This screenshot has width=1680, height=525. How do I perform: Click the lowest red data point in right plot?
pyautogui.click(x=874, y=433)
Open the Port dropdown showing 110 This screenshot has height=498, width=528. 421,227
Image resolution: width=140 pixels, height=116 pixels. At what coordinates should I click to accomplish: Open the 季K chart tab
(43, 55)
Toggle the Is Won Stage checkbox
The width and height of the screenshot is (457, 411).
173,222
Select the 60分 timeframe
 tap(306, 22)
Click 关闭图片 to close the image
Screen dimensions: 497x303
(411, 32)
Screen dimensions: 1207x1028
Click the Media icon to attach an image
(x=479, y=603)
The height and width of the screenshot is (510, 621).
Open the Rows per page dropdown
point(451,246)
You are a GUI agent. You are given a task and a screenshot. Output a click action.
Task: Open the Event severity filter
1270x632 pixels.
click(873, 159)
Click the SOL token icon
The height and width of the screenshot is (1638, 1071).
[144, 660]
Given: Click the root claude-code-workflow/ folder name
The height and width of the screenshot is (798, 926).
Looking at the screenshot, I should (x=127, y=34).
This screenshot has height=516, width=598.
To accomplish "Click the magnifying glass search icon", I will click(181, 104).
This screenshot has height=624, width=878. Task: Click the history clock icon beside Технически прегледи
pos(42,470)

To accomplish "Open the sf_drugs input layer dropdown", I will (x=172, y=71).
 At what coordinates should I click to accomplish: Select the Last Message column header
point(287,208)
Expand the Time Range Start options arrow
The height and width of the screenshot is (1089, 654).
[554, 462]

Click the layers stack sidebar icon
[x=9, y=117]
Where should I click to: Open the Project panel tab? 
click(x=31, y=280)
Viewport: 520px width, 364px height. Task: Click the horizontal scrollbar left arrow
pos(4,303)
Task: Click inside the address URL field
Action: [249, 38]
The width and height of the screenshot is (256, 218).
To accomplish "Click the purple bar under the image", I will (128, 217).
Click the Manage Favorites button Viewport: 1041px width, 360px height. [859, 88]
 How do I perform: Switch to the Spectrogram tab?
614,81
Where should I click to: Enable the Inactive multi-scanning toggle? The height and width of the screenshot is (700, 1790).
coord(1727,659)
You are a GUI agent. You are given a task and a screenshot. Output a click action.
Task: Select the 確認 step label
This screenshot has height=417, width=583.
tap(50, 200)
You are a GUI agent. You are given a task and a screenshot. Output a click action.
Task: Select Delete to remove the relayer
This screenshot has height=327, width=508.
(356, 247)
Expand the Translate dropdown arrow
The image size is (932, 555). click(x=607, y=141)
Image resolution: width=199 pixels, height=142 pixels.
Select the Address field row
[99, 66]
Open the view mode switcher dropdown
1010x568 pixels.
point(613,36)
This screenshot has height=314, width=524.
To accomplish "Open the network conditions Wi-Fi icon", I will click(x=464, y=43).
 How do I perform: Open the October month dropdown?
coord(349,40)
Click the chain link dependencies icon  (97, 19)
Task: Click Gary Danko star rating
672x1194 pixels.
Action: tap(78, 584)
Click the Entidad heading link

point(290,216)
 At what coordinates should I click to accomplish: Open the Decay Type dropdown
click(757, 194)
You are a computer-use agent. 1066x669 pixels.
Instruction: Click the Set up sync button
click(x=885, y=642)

• [About this exercise]
The records above need to be duplicated. Keep every word unchanged.

• [Exercise solution]
This screenshot has width=1680, height=525. How do I perform: Click the lowest red data point in right plot?
pyautogui.click(x=874, y=433)
Open the Port dropdown showing 110 This screenshot has height=498, width=528. 421,227
Image resolution: width=140 pixels, height=116 pixels. At what coordinates should I click to accomplish: Open the 季K chart tab
(43, 55)
Toggle the Is Won Stage checkbox
The width and height of the screenshot is (457, 411).
173,222
Select the 60分 timeframe
 tap(306, 22)
Click 关闭图片 to close the image
Screen dimensions: 497x303
(411, 32)
Screen dimensions: 1207x1028
Click the Media icon to attach an image
(x=479, y=603)
The height and width of the screenshot is (510, 621).
Open the Rows per page dropdown
point(451,246)
You are a GUI agent. You are given a task and a screenshot. Output a click action.
Task: Open the Event severity filter
1270x632 pixels.
click(873, 159)
Click the SOL token icon
The height and width of the screenshot is (1638, 1071).
[144, 660]
Given: Click the root claude-code-workflow/ folder name
The height and width of the screenshot is (798, 926).
Looking at the screenshot, I should (x=127, y=34).
This screenshot has height=516, width=598.
To accomplish "Click the magnifying glass search icon", I will click(181, 104).
This screenshot has height=624, width=878. Task: Click the history clock icon beside Технически прегледи
pos(42,470)

To accomplish "Open the sf_drugs input layer dropdown", I will (x=172, y=71).
 At what coordinates should I click to accomplish: Select the Last Message column header
point(287,208)
Expand the Time Range Start options arrow
The height and width of the screenshot is (1089, 654).
[554, 462]

Click the layers stack sidebar icon
[x=9, y=117]
Where should I click to: Open the Project panel tab? 
click(x=31, y=280)
Viewport: 520px width, 364px height. Task: Click the horizontal scrollbar left arrow
pos(4,303)
Task: Click inside the address URL field
Action: [249, 38]
The width and height of the screenshot is (256, 218).
To accomplish "Click the purple bar under the image", I will (128, 217).
Click the Manage Favorites button Viewport: 1041px width, 360px height. [859, 88]
 How do I perform: Switch to the Spectrogram tab?
614,81
Where should I click to: Enable the Inactive multi-scanning toggle? The height and width of the screenshot is (700, 1790).
coord(1727,659)
You are a GUI agent. You are given a task and a screenshot. Output a click action.
Task: Select the 確認 step label
This screenshot has height=417, width=583.
tap(50, 200)
You are a GUI agent. You are given a task and a screenshot. Output a click action.
Task: Select Delete to remove the relayer
This screenshot has height=327, width=508.
(356, 247)
Expand the Translate dropdown arrow
The image size is (932, 555). click(x=607, y=141)
Image resolution: width=199 pixels, height=142 pixels.
Select the Address field row
[99, 66]
Open the view mode switcher dropdown
1010x568 pixels.
point(613,36)
This screenshot has height=314, width=524.
To accomplish "Open the network conditions Wi-Fi icon", I will click(x=464, y=43).
 How do I perform: Open the October month dropdown?
coord(349,40)
Click the chain link dependencies icon  (97, 19)
Task: Click Gary Danko star rating
672x1194 pixels.
Action: tap(78, 584)
Click the Entidad heading link

point(290,216)
 At what coordinates should I click to accomplish: Open the Decay Type dropdown
click(757, 194)
You are a computer-use agent. 1066x669 pixels.
Instruction: Click the Set up sync button
click(x=885, y=642)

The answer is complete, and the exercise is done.